A girlfriend who is considering a change wrote me last night. She wondered how hard the transition was for me, as a teacher, leaving the thriving Connecticut community for the quieter solitude of the Massachusetts Green Mountain Forrest. I admitted, the actual change wasn’t difficult at all. But before I could embrace this new life I love…..I had to face a fear I didn’t even know I had.
It was the fear of being obsolete and forgotten. Of not being seen and thus, I would no longer matter. As if only by my exposure to the world could my relevance be measured.
I wonder how many of us feel that way? Compelled to put ourselves out there constantly, relentlessly…..for fear the world will forget our worth. And it will. That’s the truth. The hoard of anonymous numbers we work so hard to amass and maintain are far quicker to dissipate than ever were to grow.
You don’t have to trust everything out in the world, but you need to be able to connect inside and learn to trust your heart. And maybe that’s one of the beauties of age, is that you become so much more secure in that…..intuition suddenly becomes stronger and more clear. I find it easier to listen to myself, to the signals I get…..I’m learning to respond much more efficiently.
And what I’ve realized is, that’s ok with me. Because I’m ok with me. This was my most challenging transition. Bigger than a move. And a place of far greater significance.
And so to my friend I wrote, yes it was hard. As all good and wonderful things tend to be.
On Monday, Namgyal Institute for Buddhist Studies will release a new episode of the Westchester Meditation Center podcast with teacher, Monica Gauci…..a remarkable and brilliant woman who mostly lives off-the-grid.
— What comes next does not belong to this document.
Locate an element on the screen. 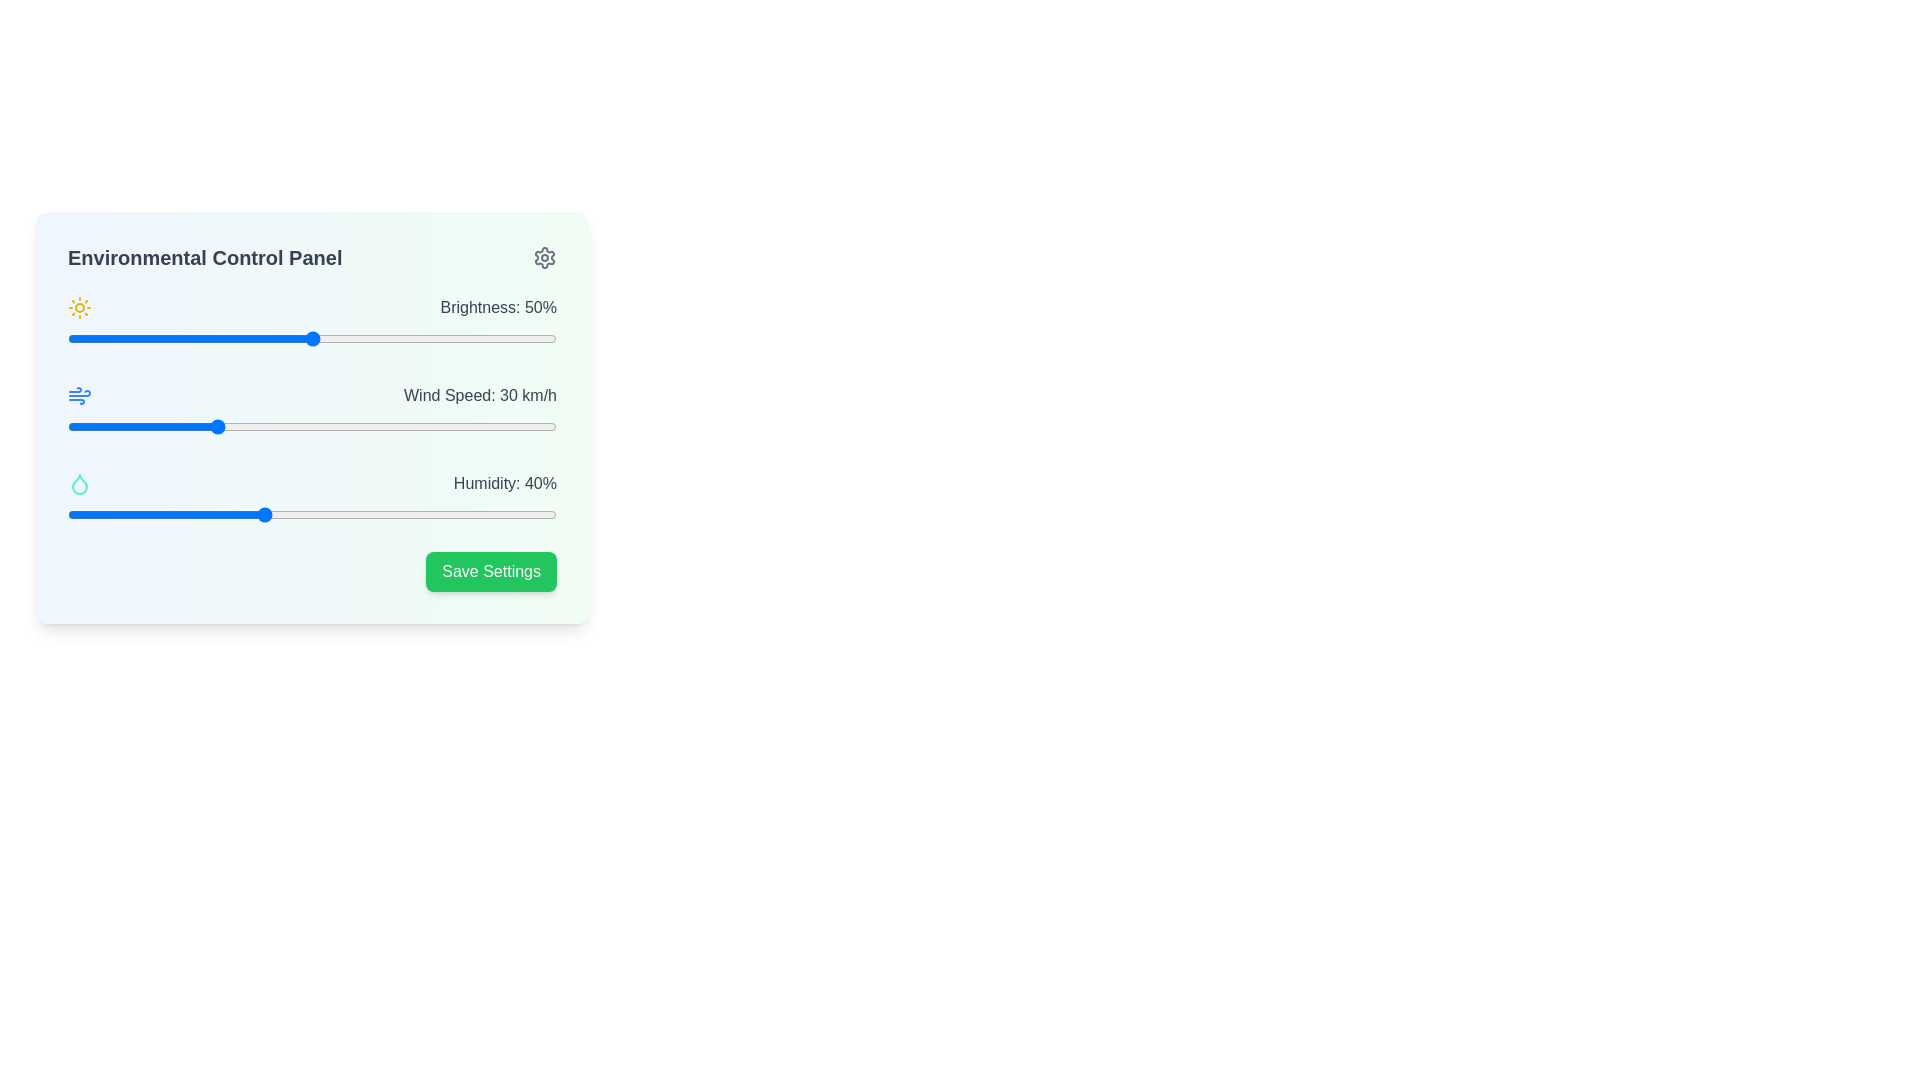 This screenshot has height=1080, width=1920. the Icon button located is located at coordinates (545, 257).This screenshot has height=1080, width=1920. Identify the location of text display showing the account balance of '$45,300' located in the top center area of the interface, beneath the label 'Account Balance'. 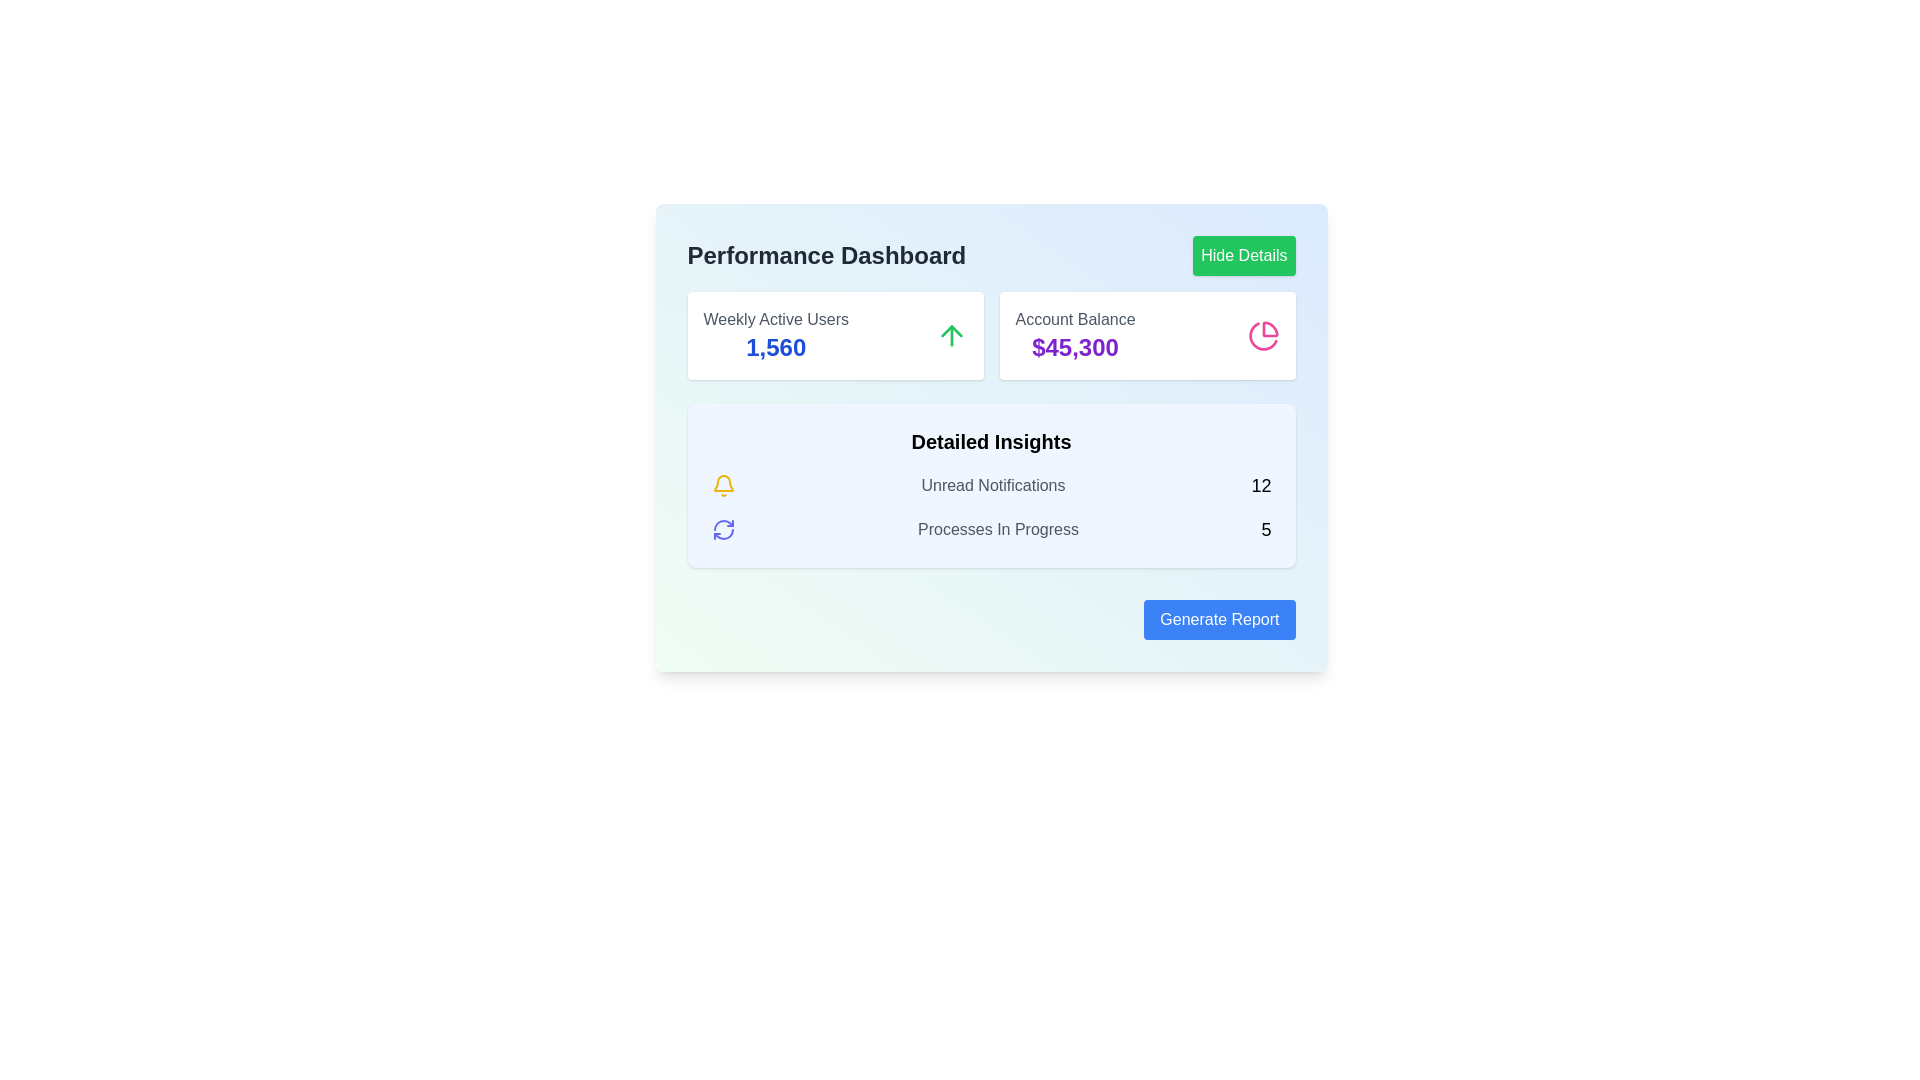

We chatted for hours, as butterflies flew in and out of her open-air sitting room, overlooking the valleys and distant coast. I’m reminded that these are the connections, the moments, that will always matter most. And the ones that the Namgyal Teachers and I are grateful to be able to share…..with you.
 
HOMEWORK
Here’s a twist for the 10 year-challenge we offer students at Namgyal Retreats…..what would you go back and share with your decade-younger self?
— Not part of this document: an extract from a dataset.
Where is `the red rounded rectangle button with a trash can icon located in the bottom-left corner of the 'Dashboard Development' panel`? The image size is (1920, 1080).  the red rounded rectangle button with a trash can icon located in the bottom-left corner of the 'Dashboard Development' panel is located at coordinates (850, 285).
I look back and remember what a time she was going through. I wish I could tell her this: I know you can’t feel the hand that guides you but that’s the way it must always be. So you will feel lost, but it’s only because this way is new to you. You will feel helpless, but you are stronger than you know. And this time will help reveal to you your power. You will feel like you are losing the battle all the way up until there is no battle at all.
It’s all by design. We cannot recognize the Universe’s (God, Paramatma, Brahmin, Waheguru, Jah) face when she stands before us….you will only recognize her back, as she lifts her hand to leave. That’s when you will realize, the Universe was with you the whole time.
That’s the way it always is, of course. We never see what is happening while it’s happening…..only after. And why history books are never written in the moment. We must wait for time to pass before the questions ever make sense. We need time. We need space.
And so I would reassure my 2009 self this: Don’t trust the people who use your kindness to their advantage. You are perfect where you are and as you are. In a few years, you will see. You will understand. But until then, make friends with the questions. They are not to be feared. In fact, I’m starting to think….these questions ARE the face of the Universe.